PricewaterhouseCoopers, appointed as administrators earlier this month when Wilko faced financial challenges, has stated that there is a high likelihood of redundancies and store closures in the coming period due to the inability to secure a buyer for the entire company. However, the stores will continue operating for the time being as discussions persist with parties interested in acquiring portions of the business.
The joint administrators, Jane Steer, Zelf Hussain, and Edward Williams, expressed their awareness of the anxiety this situation causes for employees and pledged support in collaboration with government agencies, unions, and large employers to facilitate a swift return to work for affected staff should redundancies occur.
Andy Prendergast, the national secretary of the GMB union, anticipates that most Wilko stores will close in the near future. The GMB union will advocate for employee rights during this process and demand that Wilko’s management be held accountable.
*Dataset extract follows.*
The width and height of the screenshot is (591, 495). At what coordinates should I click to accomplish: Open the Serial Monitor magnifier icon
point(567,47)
It is expected that rival bargain retailers like Poundland, Home Bargains, Primark, and B&M will acquire Wilko’s stores, while landlords in certain locations may divide the retail space among multiple tenants. Reports suggest that Poundland could potentially take over as many as 100 Wilko stores.
Hilco, the restructuring firm that owns Homebase, holds a significant portion of Wilko’s debt, which is secured against proceeds from the sale of the Wilko brand.
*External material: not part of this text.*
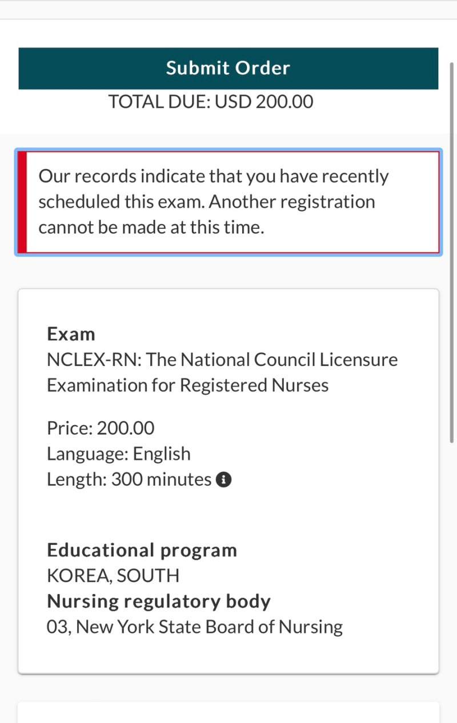Select the NCLEX-RN exam name text
This screenshot has height=723, width=457.
(x=222, y=372)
Founded in 1930, Wilko filled the void left by the closure of Woolworths in late 2008. Despite incurring losses in the previous year, the family behind Wilko paid themselves £3 million in dividends in the fiscal year ending February 2022.
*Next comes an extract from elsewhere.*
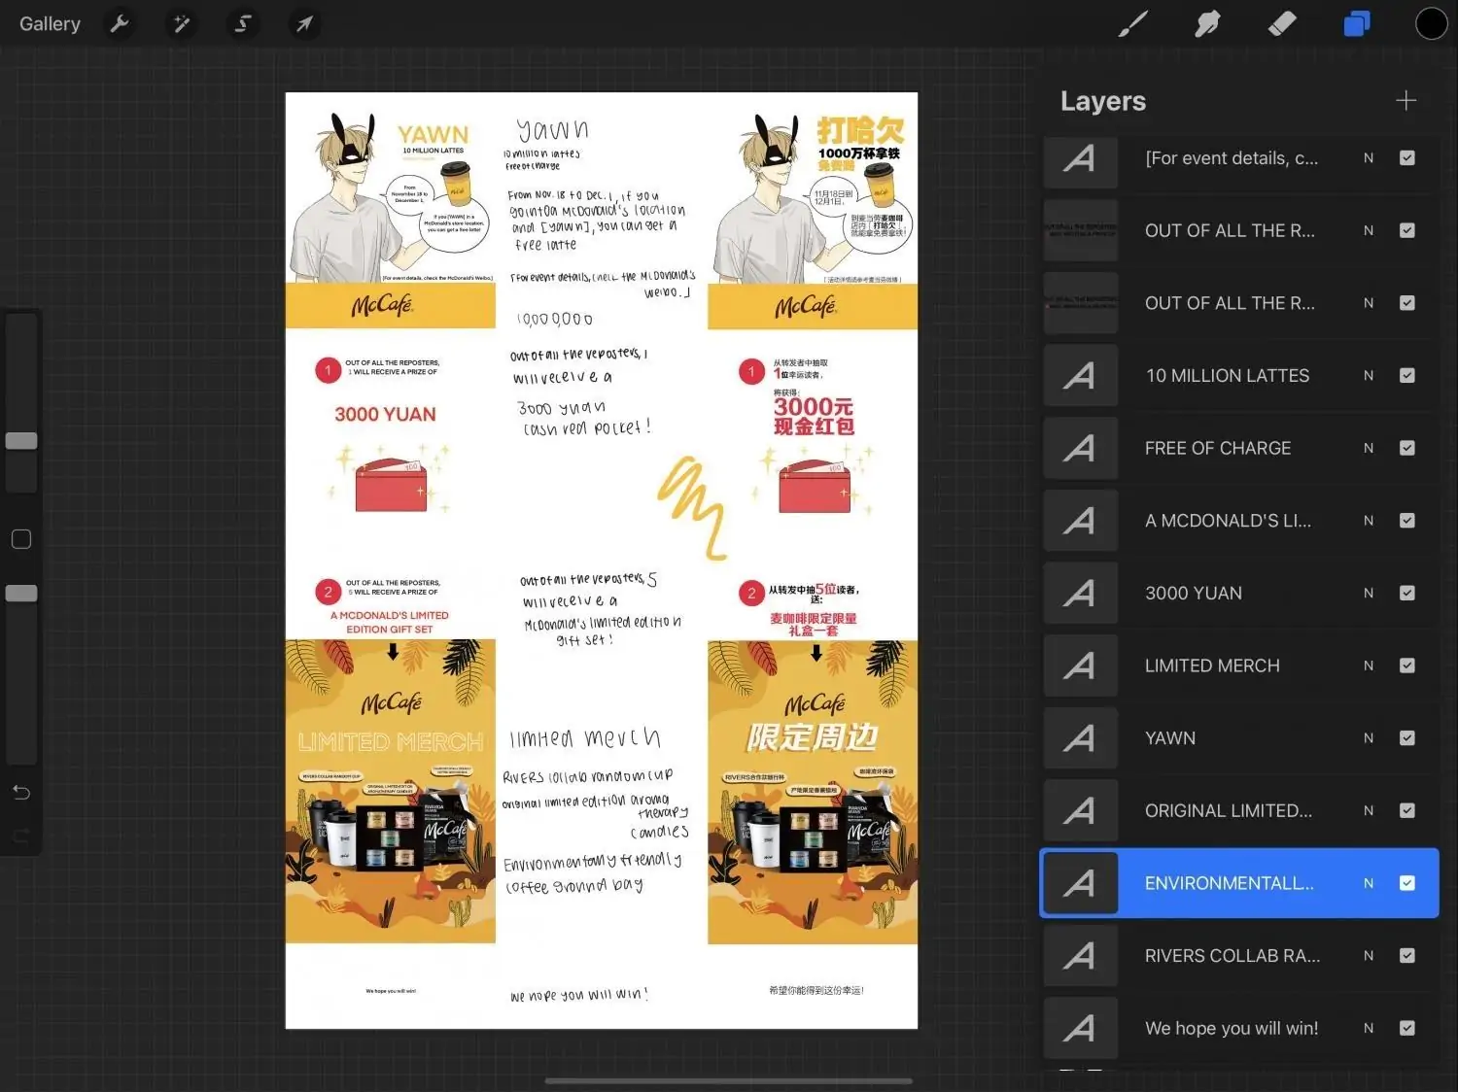The height and width of the screenshot is (1092, 1458).
Task: Open the active color swatch
Action: point(1431,23)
Experts attribute Wilko’s challenges to its failure to adapt to a highly competitive landscape, where retailers like Poundland, Home Bargains, B&M, and Savers thrived by operating more efficiently and undercutting prices. Last year, Wilko borrowed £40 million from Hilco, underwent job cuts, revamped its leadership team, and sold a distribution center to raise funds in response to financial strain. As a result, some suppliers paused or reduced deliveries, leading to empty shelves as the company struggled to meet its financial obligations, with at least one credit insurer withdrawing trade coverage.